The latter part of the 2000s witnessed a big leap forward in UI design, again led by Apple. Touch interfaces took off dramatically with the introduction of the iPhone in 2007 and the iPad in 2010. For both these devices, multipoint capacity touch enabled users to interact with digital content in new ways. While Apple didn’t invent this UI (it came from Fingerworks, which it acquired in 2005 to provide this), the company certainly democratized it, with other smartphone and tablet manufacturers all adopting forms of touch over the following years.
Apple introduced the world to touch interfaces with the iPhone and iPad.
While touch has become a ubiqitous part of the way we interact with digital content today (not just smartphones and tablets, but kiosks, ATMs, appliances, etc.), a revitalization is developing in voice as a user interface form.
Voice assistants started to gain steam in 2011 with Apple’s Siri voice assistant. Since then we’ve also had the introduction of Google Now (2012) and Amazon’s Alexa devices (2014). These services and devices depend on data and content assets acquired by these platforms to fullfill user requests.
Thus, when you ask Siri for directions, it can quickly leverage Apple Maps to provide a routing. Or when you ask an Amazon Echo (powered by Alexa) to play a song or read an Audible book, Alexa draws on those Amazon assets to play back your content.
Amazon’s Alexa-powered devices support the latest generation of voice interface.
Immersive experiences enabled by a new generation of virtual and augmented reality devices add another dimension to user interfaces. Consumers and enterprises are just dipping their toes in the water around new forms of interactivity in gaming, architecture, real estate, engineering, and social networking, just to name a few examples.
Today this means wearing a rather large head-mounted device and using a mouse or gaming controller to interact with virtual objects. But as haptic devices—which allow for the perception and manipulation of objects using touch—reach new levels of performance and miniaturization, one can imagine being able to touch, walk, run, and interact with virtual worlds in the same natural way we interact with the real world.

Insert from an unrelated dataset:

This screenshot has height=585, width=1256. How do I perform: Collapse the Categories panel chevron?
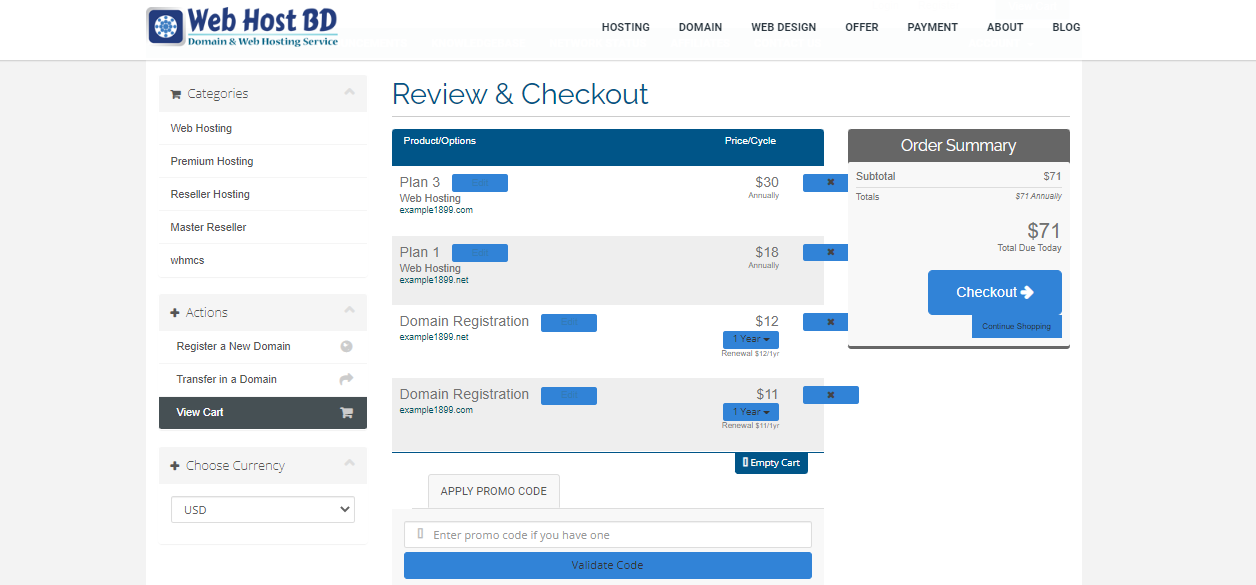349,92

The state-of-the-art for immersive UI generally looks like this today (above)…
Haptic suits like, this one from Hardlight VR, enable users to interact more naturally and receive feedback from a virtual environment directly on their bodies.
Bringing Humanity Back To Computing
If you step back from the history we’ve just walked through, you will see that UI design is heading in a clear direction: toward organic forms of interactivity that are native to our biology.
Looking back, we can see that keyboards, mice, and trackpads were really just hacks meant to close the gap between spoken language and touch with computing surfaces. And they worked well for the better part of 30-plus years.
Now we are on the edge of a return to more natural interfaces that involve our fingers, voices, and bodies in space. This is all made possible by advances in network infrastructure, cloud-based computing storage and computational power, and aggregation of the data needed to teach machines to understand and interpret our human interactions.
These advances open up all sorts of interesting possibilities:
- Attending a family member’s college graduation virtually, with the ability to interact with the people around you in real time.
- Visiting a pastime or place with the ability to interact with the environment—for example, visiting the Court of Henry VIII and actually speaking to the king and his courtiers.
- Hosting a meeting in a virtual environment with attendees from different countries. Each participant speaks in the person’s first language, while the others hear real-time translation into their first language.
We’ve identified just a few of the exciting possiblities that might be unlocked by continuing advances in UI technology. As we bring more humanity back to computing, we will also be able to engage more of the population who no longer need to master typing or the complexities of a desktop interface to interact with digital content.